The overlay control system can include a wafer chuck that maneuvers a wafer onto a wafer stage, a reticle that overlays the surface of the wafer. The reticle can include circuit pattern arrayed regularly on a grid that matches to a part of a grid pattern printed on the wafer. The grid pattern on the wafer can be determined by reading the position of a set of alignment marks on the wafer surface. The overlay control system can also include a scanning apparatus that performs the wafer leveling and selects a set of the alignment marks that are not associated with hotspots indicated by a non-uniform leveling signature. A processor optionally coupled to memory can determine overlay correction parameters based on the readout of the selected set of the overlay marks and an alignment component can realign the wafer using the overlay correction parameters. Here the overlay mark can be conventional box-in-box mark, with one box having been printed or engraved on the wafer prior to the exposure and the other box now being printed on the wafer by the present exposure step. The mark can be bar-in-bar or whatever type that enables overlay error readout. Or in other embodiment the overlay mark can be the alignment marks both on reticle and the wafer, where the overlay error can be read by projecting the reticle pattern onto the wafer and detect the signal that depends on the offset between those overlapping marks.

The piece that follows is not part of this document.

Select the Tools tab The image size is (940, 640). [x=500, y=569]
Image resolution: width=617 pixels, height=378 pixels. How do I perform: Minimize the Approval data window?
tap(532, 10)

In one embodiment, the wafer chuck can maneuver the wafer onto the wafer stage based on a set of coordinates received from a database. In another embodiment, the overlay control system can further include an update component that receives the overlay correction parameters from the processor and creates an updated set of coordinates, which can then be sent to the database. The wafer chuck can then reposition the wafer based on the updated coordinates. In other embodiments, the scanning apparatus selects the set of alignment marks based on the alignment marks being under a reproducibility threshold.

The following description and the annexed drawings set forth certain illustrative aspects of the specification. These aspects are indicative, however, of but a few of the various ways in which the principles of the specification may be employed. Other advantages and novel features of the specification will become apparent from the following detailed description of the disclosed information when considered in conjunction with the drawings.

The claimed subject matter is now described with reference to the drawings, wherein like reference numerals are used to refer to like elements throughout. In the following description, for purposes of explanation, numerous specific details are set forth in order to provide a thorough understanding of the claimed subject matter. It may be evident, however, that the claimed subject matter may be practiced without these specific details. In other instances, well-known structures and devices can be shown in block diagram form in order to facilitate describing the claimed subject matter.

Referring now to FIG. 1, a representative schematic of a wafer alignment system 100 in accordance with an embodiment of the subject innovation is shown. Wafer alignment system 100 includes a reticle 108 with circuit patterns, a set of alignment marks 107, and a set of overlay marks 106. A light source 102 projects light 104 through the reticle 108 so as to project the set of alignment marks 107 or overlay marks 106 onto wafer 112. The overlay error can be measured by reading the relative position of overlay mark 113 on the wafer and overlay mark 106 projected from a reticle 108, or the relative position of alignment mark 111 on the wafer and the alignment mark 107 on the reticle. It is to be appreciated that refractive or reflective systems, catadioptric systems, step-and-repeat or step-and-scan systems and other suitable systems may be employed in carrying out the present invention.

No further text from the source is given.